* **Aim of the exercise**: Rewrite the lines from the one containing "In order to click on message-text: por" through the one containing "center [323, 272].", inclusive, changing "Identify" to "Find" and leaving everything else unchanged.

*** Opening of Records supplied ***

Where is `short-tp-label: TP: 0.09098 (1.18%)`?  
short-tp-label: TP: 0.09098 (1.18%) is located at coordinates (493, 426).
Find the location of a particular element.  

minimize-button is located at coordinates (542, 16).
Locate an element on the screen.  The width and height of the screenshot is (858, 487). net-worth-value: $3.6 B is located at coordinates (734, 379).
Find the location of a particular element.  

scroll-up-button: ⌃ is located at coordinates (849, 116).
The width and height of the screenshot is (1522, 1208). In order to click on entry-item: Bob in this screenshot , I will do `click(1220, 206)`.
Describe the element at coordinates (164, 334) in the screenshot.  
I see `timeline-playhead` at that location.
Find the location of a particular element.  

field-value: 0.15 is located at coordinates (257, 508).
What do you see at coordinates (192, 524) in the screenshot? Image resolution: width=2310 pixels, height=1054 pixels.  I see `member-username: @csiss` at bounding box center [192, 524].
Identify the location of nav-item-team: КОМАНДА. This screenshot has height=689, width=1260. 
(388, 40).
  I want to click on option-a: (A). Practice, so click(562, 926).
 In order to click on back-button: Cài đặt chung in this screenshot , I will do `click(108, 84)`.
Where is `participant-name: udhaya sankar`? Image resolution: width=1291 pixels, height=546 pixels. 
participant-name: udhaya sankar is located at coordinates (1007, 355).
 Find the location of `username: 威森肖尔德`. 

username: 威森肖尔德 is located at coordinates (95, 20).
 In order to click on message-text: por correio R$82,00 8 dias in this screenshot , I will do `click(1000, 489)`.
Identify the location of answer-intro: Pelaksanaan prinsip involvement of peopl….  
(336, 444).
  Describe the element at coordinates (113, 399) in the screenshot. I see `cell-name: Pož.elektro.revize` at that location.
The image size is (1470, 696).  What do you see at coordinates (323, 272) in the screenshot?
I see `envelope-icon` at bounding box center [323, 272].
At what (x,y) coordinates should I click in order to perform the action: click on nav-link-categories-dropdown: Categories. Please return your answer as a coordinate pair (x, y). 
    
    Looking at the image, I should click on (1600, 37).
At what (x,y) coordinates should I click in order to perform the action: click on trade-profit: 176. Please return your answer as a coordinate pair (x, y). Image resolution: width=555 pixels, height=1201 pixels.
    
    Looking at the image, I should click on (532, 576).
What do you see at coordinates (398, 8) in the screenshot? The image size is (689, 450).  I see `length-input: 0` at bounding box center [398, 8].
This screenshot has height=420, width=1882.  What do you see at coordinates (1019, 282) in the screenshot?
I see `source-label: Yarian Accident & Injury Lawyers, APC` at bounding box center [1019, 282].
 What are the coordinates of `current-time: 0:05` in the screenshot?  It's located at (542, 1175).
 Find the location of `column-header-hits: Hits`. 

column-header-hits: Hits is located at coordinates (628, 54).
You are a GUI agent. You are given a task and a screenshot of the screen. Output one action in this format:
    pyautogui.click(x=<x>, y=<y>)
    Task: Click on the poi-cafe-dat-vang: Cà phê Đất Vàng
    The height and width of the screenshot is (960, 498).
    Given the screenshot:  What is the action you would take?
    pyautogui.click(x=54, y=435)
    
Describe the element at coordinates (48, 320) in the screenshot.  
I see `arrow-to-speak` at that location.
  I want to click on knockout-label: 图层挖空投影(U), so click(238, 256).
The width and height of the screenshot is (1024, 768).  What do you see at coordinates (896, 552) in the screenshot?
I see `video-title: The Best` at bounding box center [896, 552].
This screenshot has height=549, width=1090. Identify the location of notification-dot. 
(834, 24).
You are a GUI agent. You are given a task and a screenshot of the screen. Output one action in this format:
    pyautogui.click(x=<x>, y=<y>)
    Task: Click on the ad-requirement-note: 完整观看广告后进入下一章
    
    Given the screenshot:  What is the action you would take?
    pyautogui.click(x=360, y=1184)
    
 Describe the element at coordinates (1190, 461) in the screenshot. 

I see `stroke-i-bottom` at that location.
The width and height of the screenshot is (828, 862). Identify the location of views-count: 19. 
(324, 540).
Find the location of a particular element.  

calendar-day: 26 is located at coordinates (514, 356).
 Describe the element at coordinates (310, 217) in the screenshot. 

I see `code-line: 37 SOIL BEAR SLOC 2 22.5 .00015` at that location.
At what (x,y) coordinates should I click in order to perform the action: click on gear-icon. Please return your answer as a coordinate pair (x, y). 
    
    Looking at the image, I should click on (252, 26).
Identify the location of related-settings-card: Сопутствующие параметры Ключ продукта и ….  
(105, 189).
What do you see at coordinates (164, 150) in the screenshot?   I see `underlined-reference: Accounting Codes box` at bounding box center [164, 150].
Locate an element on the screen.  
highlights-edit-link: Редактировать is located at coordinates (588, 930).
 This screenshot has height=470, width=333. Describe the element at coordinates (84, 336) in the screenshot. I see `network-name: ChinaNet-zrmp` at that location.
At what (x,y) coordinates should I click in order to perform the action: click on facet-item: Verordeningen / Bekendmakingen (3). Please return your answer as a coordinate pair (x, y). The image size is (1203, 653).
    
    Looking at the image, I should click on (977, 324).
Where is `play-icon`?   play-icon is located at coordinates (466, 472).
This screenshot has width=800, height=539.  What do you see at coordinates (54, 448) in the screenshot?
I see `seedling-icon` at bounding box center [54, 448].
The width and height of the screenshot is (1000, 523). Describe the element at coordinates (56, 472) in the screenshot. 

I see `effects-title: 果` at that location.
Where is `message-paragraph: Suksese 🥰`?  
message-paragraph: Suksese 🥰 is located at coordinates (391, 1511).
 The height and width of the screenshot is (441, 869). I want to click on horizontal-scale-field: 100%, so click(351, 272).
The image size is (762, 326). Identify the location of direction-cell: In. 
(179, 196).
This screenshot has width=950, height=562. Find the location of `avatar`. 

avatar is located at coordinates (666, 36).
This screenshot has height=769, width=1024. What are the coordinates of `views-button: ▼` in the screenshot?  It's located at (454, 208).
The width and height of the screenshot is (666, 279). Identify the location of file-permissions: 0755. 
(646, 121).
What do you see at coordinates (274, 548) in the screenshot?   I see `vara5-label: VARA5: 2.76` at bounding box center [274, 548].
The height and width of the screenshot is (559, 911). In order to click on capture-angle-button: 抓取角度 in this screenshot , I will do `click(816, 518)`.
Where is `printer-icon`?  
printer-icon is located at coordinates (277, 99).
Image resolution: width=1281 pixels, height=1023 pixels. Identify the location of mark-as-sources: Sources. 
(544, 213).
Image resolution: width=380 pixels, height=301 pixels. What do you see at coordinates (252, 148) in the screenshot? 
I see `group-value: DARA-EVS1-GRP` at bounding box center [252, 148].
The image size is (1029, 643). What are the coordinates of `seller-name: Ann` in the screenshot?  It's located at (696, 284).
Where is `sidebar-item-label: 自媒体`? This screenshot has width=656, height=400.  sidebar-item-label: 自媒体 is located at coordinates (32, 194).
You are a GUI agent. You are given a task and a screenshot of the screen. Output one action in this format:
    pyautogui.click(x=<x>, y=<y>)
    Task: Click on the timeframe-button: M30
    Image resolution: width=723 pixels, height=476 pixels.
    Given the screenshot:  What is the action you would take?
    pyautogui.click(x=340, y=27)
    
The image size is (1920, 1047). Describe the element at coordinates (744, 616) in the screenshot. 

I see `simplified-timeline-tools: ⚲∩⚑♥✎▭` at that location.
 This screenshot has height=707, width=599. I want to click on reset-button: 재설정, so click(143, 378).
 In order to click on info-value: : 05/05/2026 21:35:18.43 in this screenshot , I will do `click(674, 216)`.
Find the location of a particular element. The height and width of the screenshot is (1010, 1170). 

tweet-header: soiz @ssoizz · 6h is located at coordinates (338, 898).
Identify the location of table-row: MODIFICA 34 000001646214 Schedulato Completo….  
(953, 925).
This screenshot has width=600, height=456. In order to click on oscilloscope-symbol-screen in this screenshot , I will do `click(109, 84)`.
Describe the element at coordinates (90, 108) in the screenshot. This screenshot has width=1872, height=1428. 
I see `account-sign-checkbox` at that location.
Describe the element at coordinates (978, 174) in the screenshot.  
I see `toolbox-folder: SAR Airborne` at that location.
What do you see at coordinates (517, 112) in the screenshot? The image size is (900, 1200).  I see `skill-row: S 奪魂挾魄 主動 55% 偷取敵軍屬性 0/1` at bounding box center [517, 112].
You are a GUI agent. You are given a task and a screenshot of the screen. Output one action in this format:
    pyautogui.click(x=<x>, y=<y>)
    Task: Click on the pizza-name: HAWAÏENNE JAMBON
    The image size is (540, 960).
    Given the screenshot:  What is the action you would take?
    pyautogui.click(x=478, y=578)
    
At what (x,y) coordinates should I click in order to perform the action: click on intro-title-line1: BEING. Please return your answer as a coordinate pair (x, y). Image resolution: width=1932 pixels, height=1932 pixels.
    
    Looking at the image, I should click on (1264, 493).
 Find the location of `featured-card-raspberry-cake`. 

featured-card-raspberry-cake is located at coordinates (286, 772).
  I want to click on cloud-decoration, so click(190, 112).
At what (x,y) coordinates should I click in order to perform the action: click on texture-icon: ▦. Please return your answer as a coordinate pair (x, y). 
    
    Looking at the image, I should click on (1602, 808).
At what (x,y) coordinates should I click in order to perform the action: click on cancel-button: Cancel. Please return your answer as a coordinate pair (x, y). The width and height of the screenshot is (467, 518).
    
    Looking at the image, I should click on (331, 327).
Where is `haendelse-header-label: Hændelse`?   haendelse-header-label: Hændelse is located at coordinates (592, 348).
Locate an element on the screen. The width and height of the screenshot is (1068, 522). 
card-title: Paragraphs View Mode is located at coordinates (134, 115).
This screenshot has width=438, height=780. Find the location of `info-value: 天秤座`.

*** Close of Records supplied ***

* **Result of the exercise**:
 In order to click on message-text: por correio R$82,00 8 dias in this screenshot , I will do `click(1000, 489)`.
Find the location of answer-intro: Pelaksanaan prinsip involvement of peopl….  
(336, 444).
  Describe the element at coordinates (113, 399) in the screenshot. I see `cell-name: Pož.elektro.revize` at that location.
The image size is (1470, 696).  What do you see at coordinates (323, 272) in the screenshot?
I see `envelope-icon` at bounding box center [323, 272].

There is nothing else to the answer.